Available research suggests that these vaccines may make women prone to allergies, auto immune diseases and permanent sterility.
AVFs are being developed in many countries. It is a matter of shame that the Indian anti-hCG vaccine is furthest ahead in development and trials. This vaccine is so unsafe that it has not been registered in the US for research purposes.
Where do we go from here?
Time and again we have been accused of being anti-science for opposing research into and the introduction of new contraceptive methods. Therefore, it is imperative that we start defining what contraceptive research should be like. We met with women activists from thirteen other countries in 1995 and reaffirmed our commitment to this campaign and to call for a radical reorientation of contraceptive research – away from methods which have resulted in high levels of morbidity and mortality, especially in poor women.
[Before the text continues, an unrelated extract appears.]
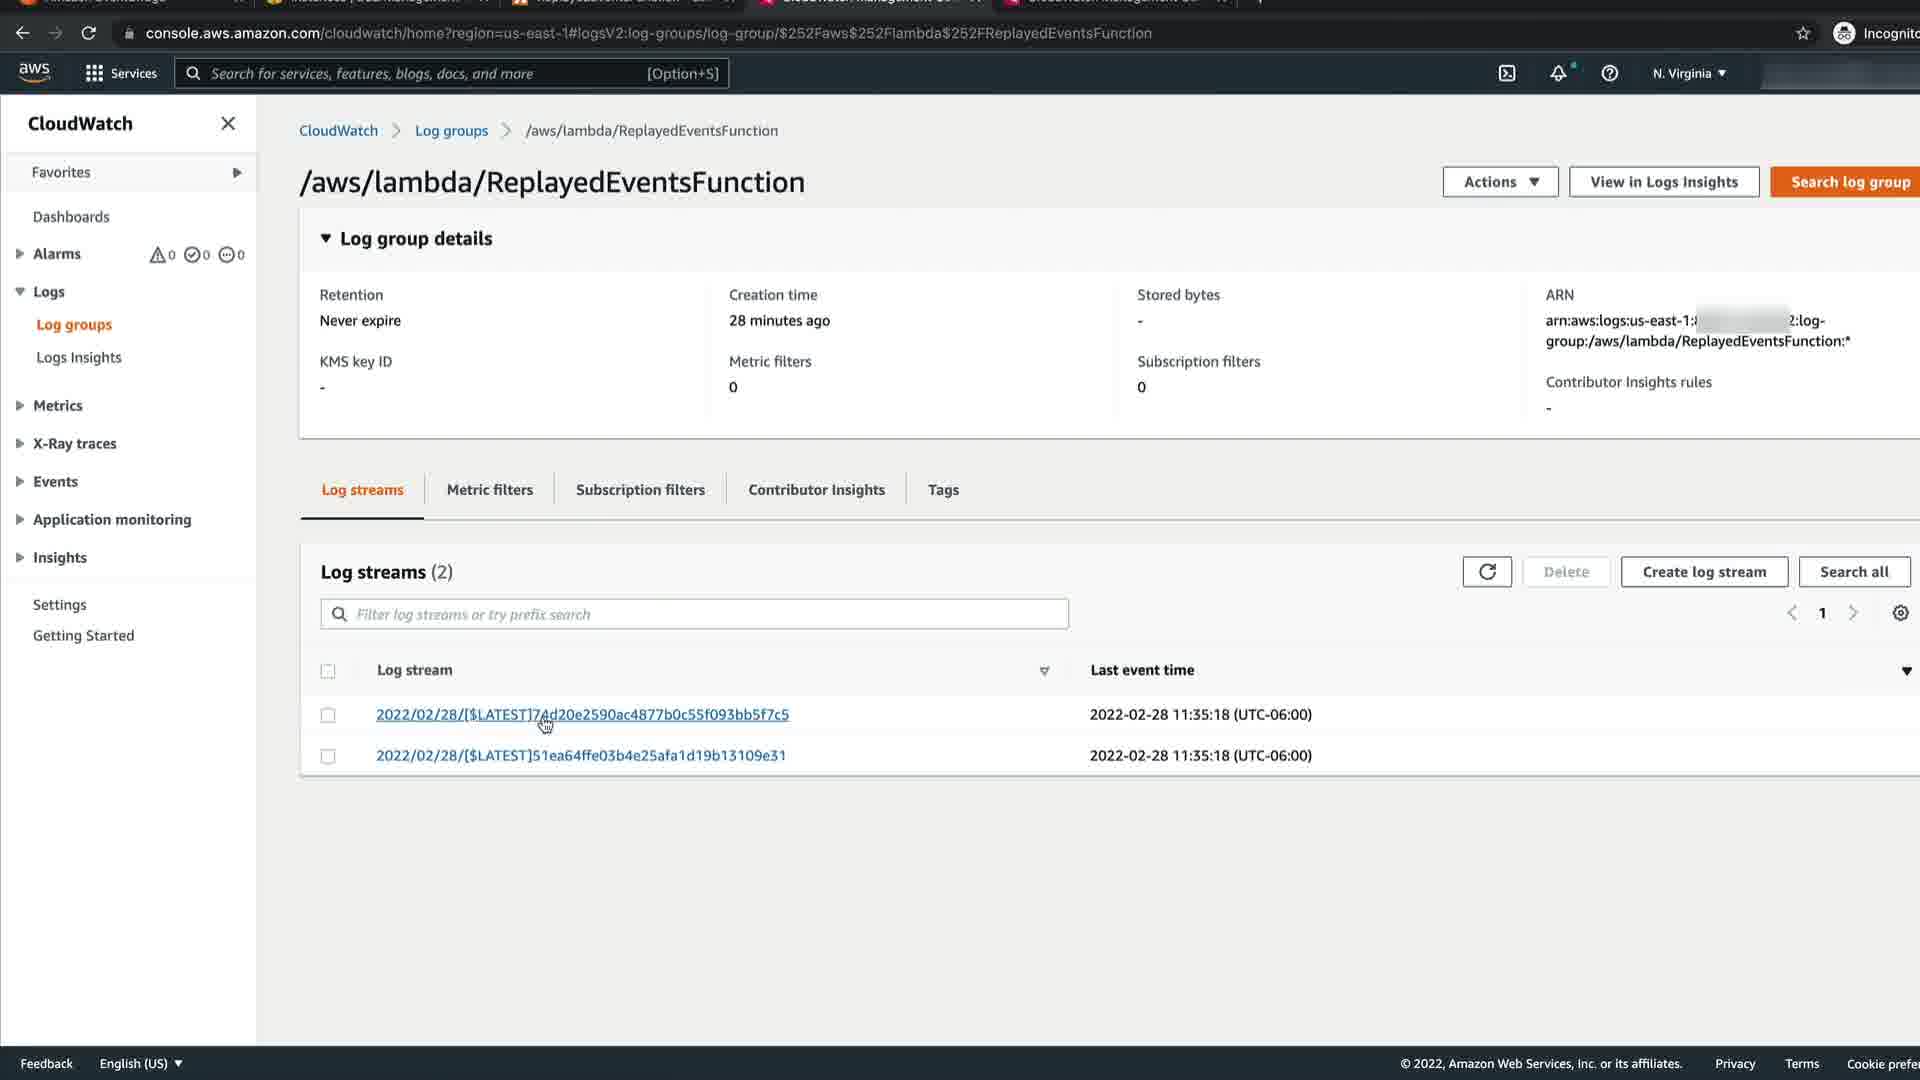Select all log streams checkbox
The image size is (1920, 1080).
[x=328, y=671]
Therefore we resolve that:
1. Contraceptive research must focus on new methods which:
*Enhance women’s bodily integrity and physiological well being.
*Redress power imbalances between men and women, between providers and users.
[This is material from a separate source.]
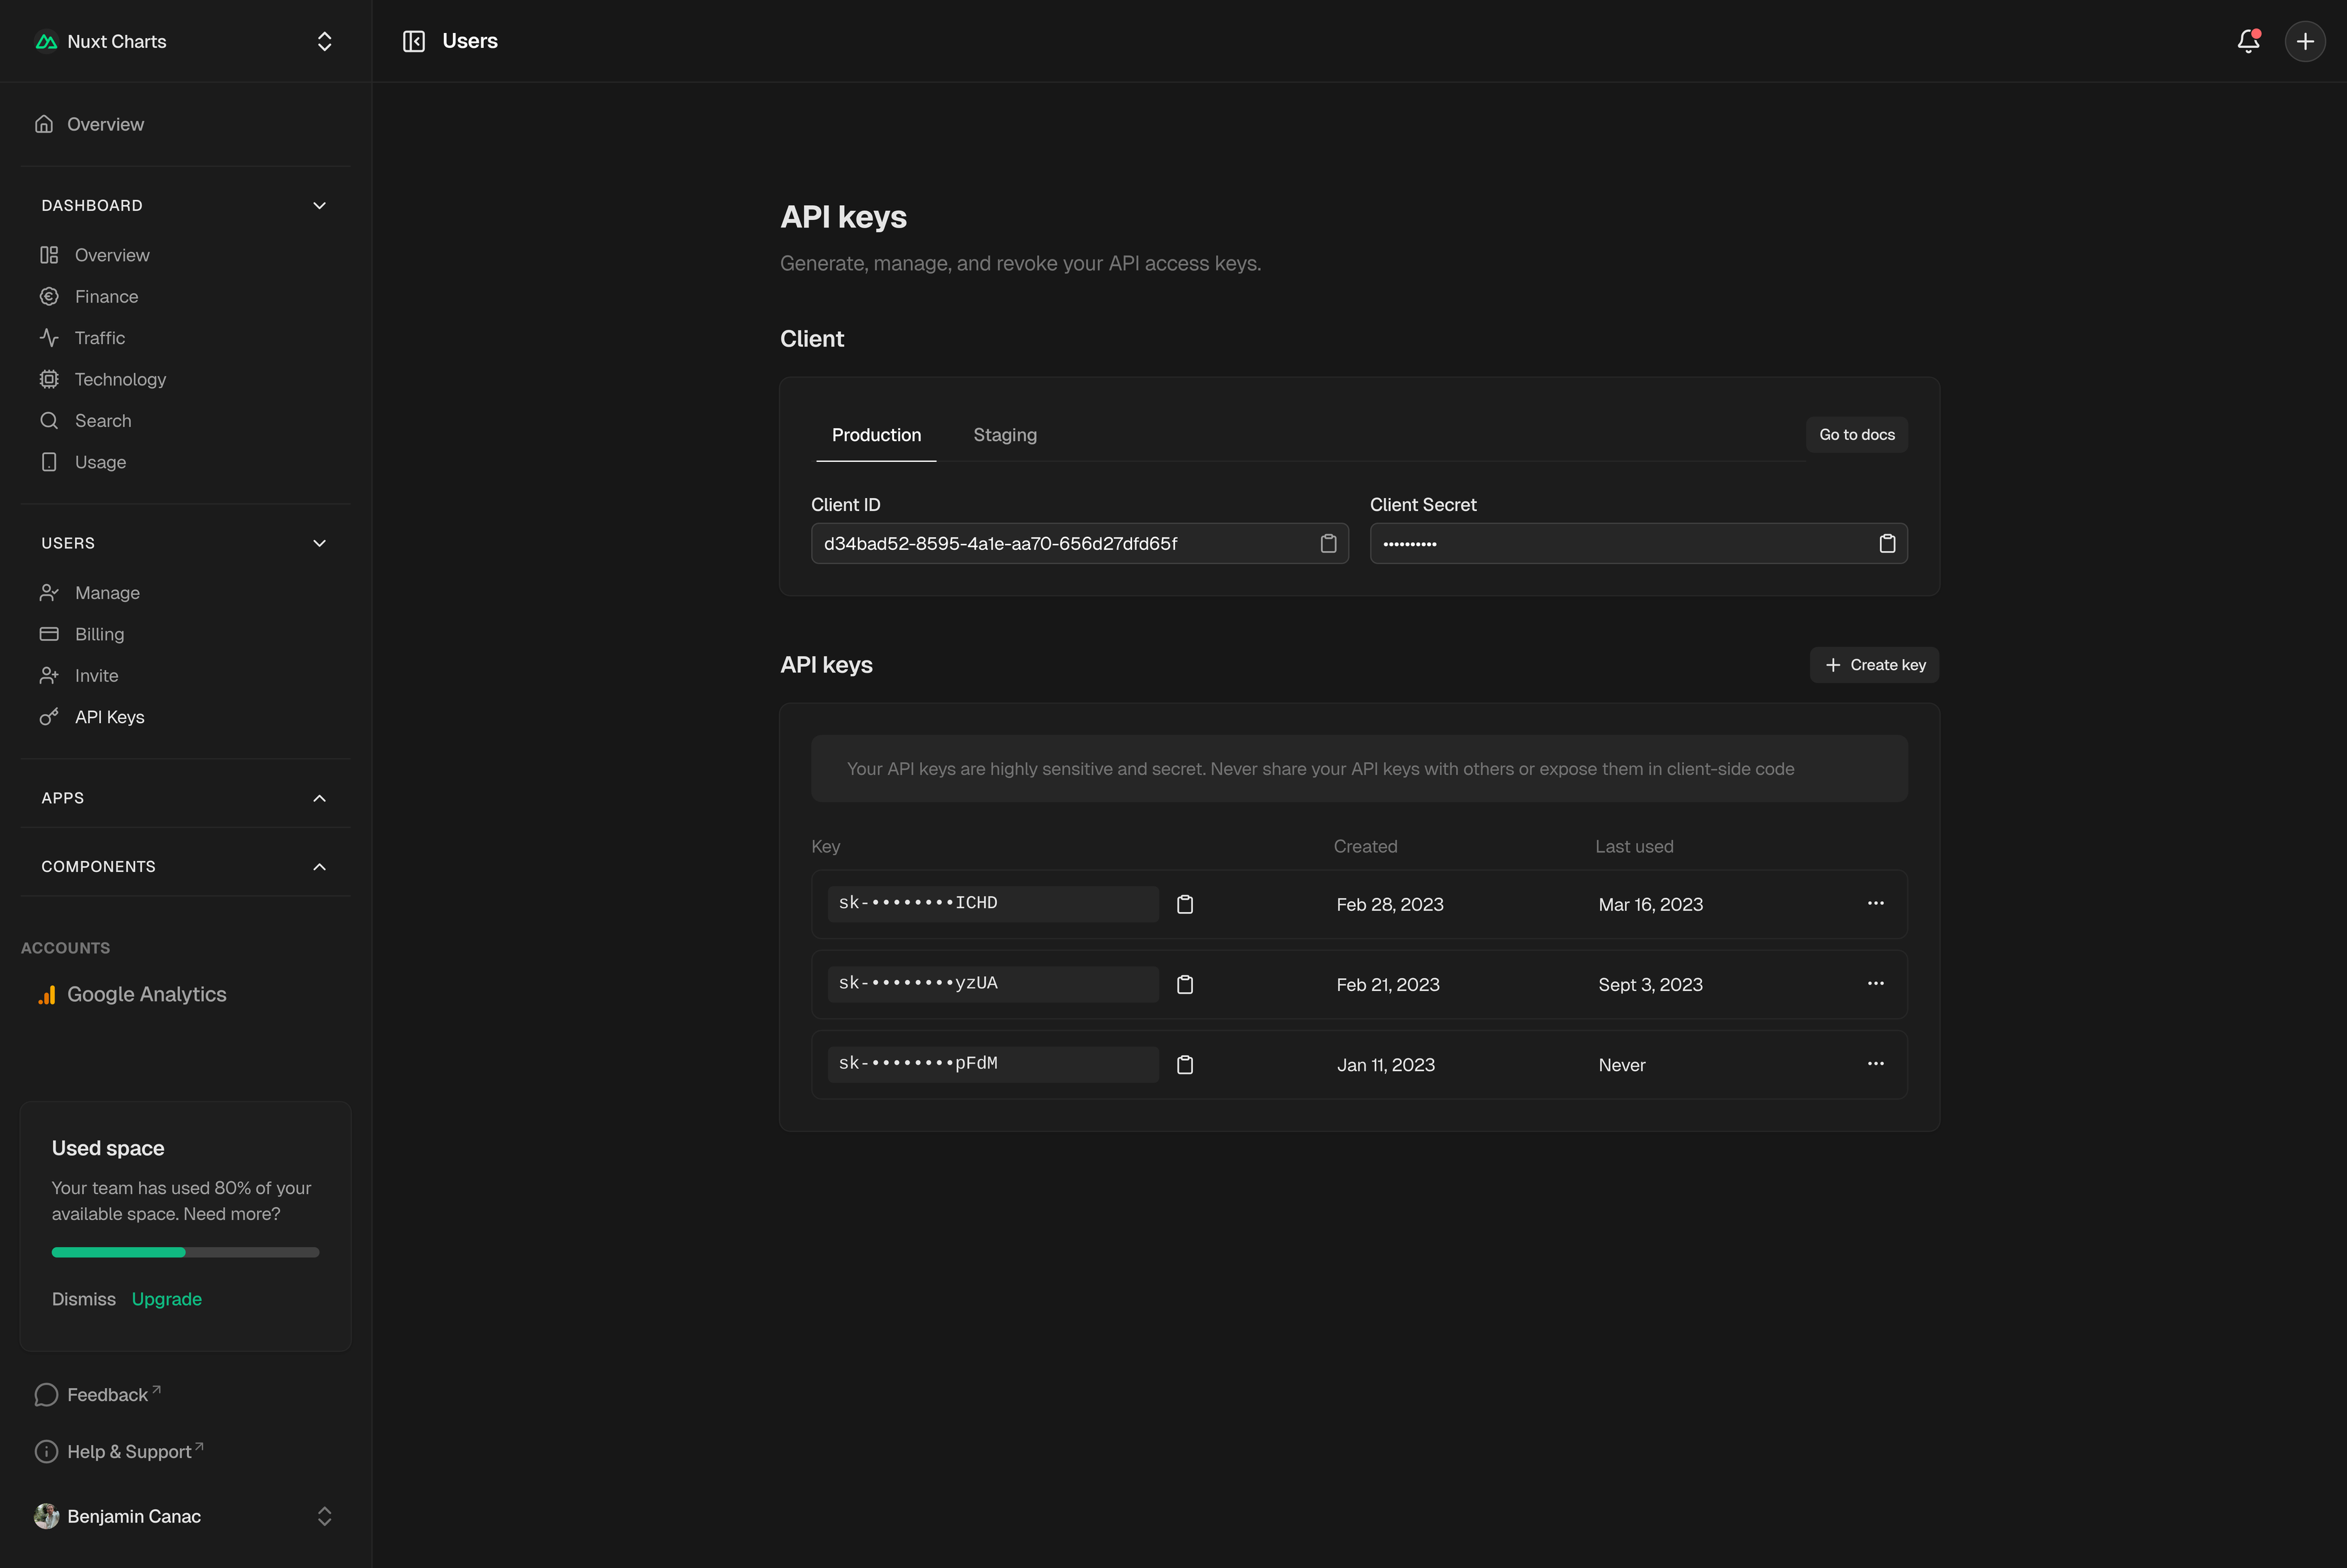Screen dimensions: 2347x1568
Task: Copy the Client Secret value
Action: (1886, 544)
*Address men’s unmet need for contraceptives.
2. Contraceptive research must weed out methods which do not conform to the criteria as in 1.
3. Contraceptive research should focus on the development of:
*low cost barrier methods
*methods which protect against sexually transmitted diseases
*post coital methods
*natural methods such as the lactational amenorrhoea method and ovulation prediction and on methods which revive long practiced traditional knowledge
*methods which address the consequences of non-consensual sexual intercourse, contraceptive failure and spontaneous unprotected intercourse.
4. Contraceptive research must investigate and bring to light the short and long term morbidity resulting from methods used in the service of population control for the last several decades.
5. Contraceptive research should be carried out only by such agencies which are:
*Committed to transparency of the entire research process.
*Fully accountable to the public
*Interdisciplinary in composition and include social scientists and ethicists
*Overseen by ethics committees comprised of a majority of women which adequate representation of potential users
We also insist that in every country where licensing of a particular contraceptive is sought, clinical trials must be carried out by groups independent of the developers and other stakeholders, and that every woman participating in the trials be guaranteed comprehensive health services and redress of any damages resulting from her participation in such trials. National agencies must be established to collect information regularly and systematically on the short and long term health status of contraceptive users.
Above all, clinical trials – regardless of where they are conducted – must conform to internationally accepted conventions of bio-medical research involving human subjects. We reject the concept of different standards for bio-medical research in different parts of the world.
In contraceptive research the welfare of individuals must take precedence over scientific goals. Population policies and profiteering have no place in contraceptive research.